The Next Wave of Crypto UnicornsThursday, 4th of April 2019 · by Mohamed Fouda
Every crypto venture capital fund is hunting for one thing: the next unicorn (a company valued at $1B+). Mining hardware manufacturers like Bitmain (seeking IPO last year) and exchanges like Coinbase were the first to unlock the unicorn status. At a high level, current crypto unicorns can be cleanly categorized into two buckets: the financial services sector (Coinbase, Kraken, Circle, Binance) or mining hardware sector (Bitmain, Bitfury). Within these two sectors, there are promising companies lined up to achieve unicorn status, including Bakkt and Innosilicon. This article, however, focuses on a different sector where I expect the rise of multiple crypto unicorns: the blockchain data industry.

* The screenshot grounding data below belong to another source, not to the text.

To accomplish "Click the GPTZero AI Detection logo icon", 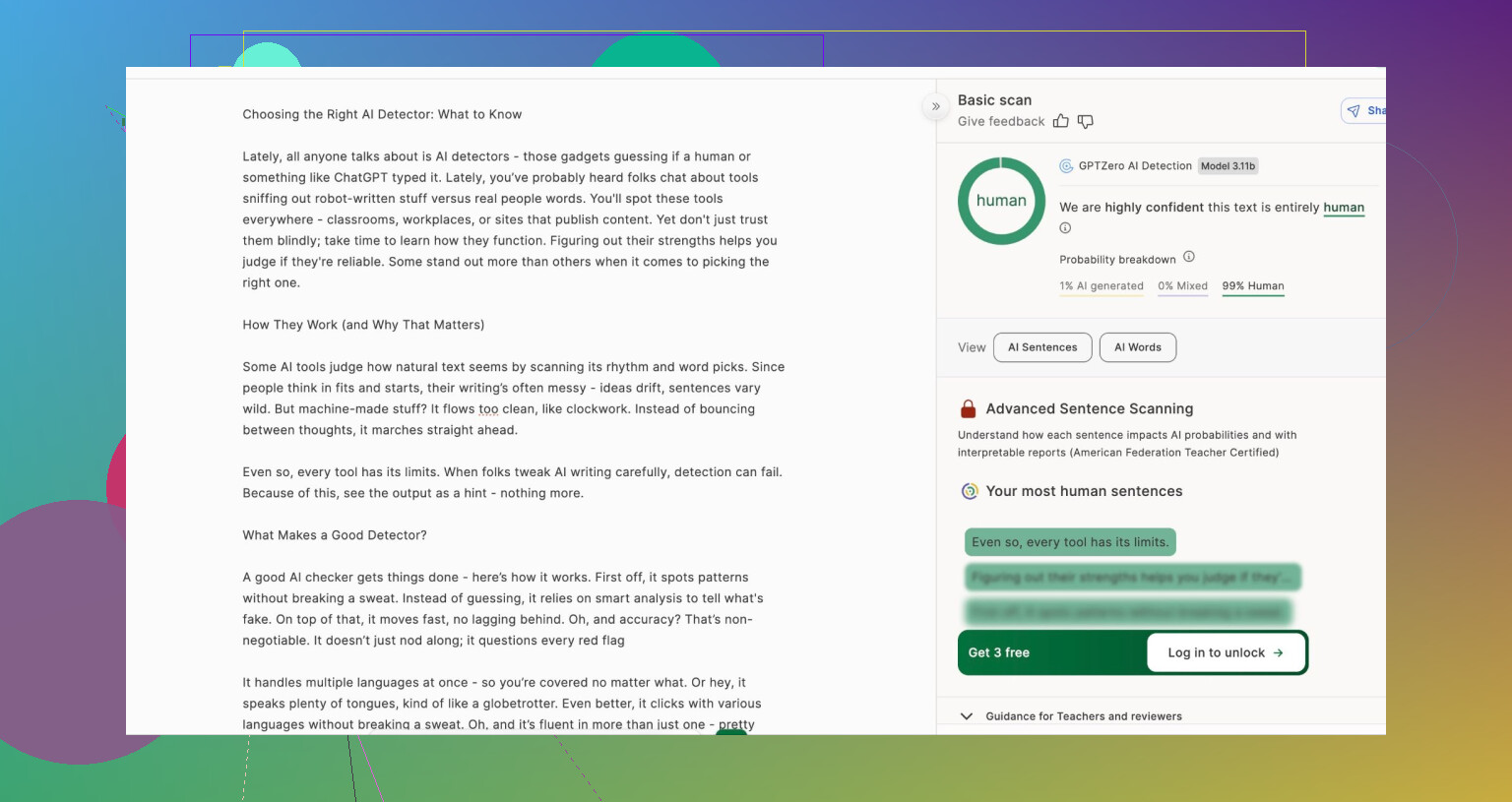I will [x=1066, y=166].
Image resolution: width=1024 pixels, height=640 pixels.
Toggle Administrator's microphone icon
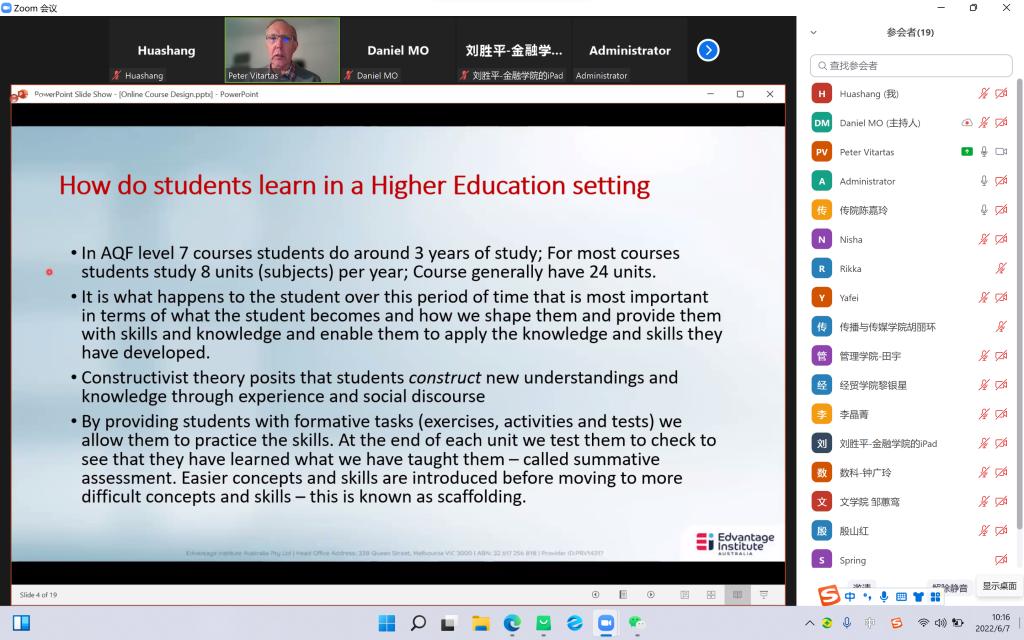(x=984, y=181)
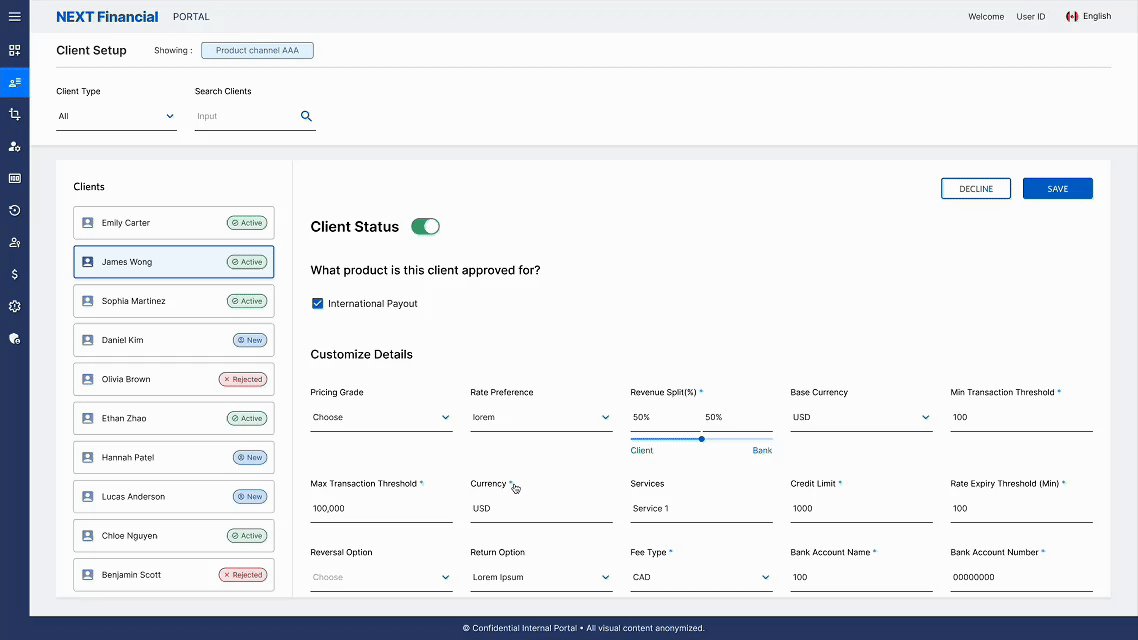Expand the Fee Type dropdown
The height and width of the screenshot is (640, 1138).
pos(701,577)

Blockchain data is hiding in plain sight
The idea that investment companies need data to have a competitive edge in the current information age is not new. What is new is that in the blockchain world, almost all the data is public. Every transaction that happened on a network is recorded forever in a public blockchain including the amount transacted and the addresses involved. Yet, the data is still hidden in a sense. The data stored in blockchains is hard to deal with to extract useful insights. As TD research partner and lead dev of Ethereum 2.0 Prysm client Raul Jordan has stated, database model used for Bitcoin and Ethereum and many other blockchains (LevelDB) is optimized for transactional integrity in consensus, not for relational storage or retrieval. LevelDB does not have relational models and does not support SQL queries. This makes it a daunting task to extract any insights from this data format. Moreover, it was shown that LevelDB is prone to data corruption issues which make handling blockchain data even harder.
One clear example of blockchain data hiding in plain sight was the Bitcoin Private’s covert minting of additional 2 million coins during the Zclassic/Bitcoin merged fork in March 2018 that was not noticed until December 2018 when Coinmetrics published an analysis revealing the coin minting. A public blockchain event took about 9 months to be noticed. It may be because Bitcoin Private was not a popular project, however, the situation shows that even “public” blockchain data requires dedicated handling to synthesize meaningful information.
The complexities of handling and analyzing blockchain data creates the perfect opportunity for data scientists and engineers to jump to the blockchain industry to build companies that tackle these problems. Accurate data synthesis and analysis have numerous applications in the crypto industry that are hard to count. In the following sections I explore these applications, the major data providers and their path to the unicorn status.
But before diving into that, let’s ask a simple question: Who needs to query the blockchain data and why?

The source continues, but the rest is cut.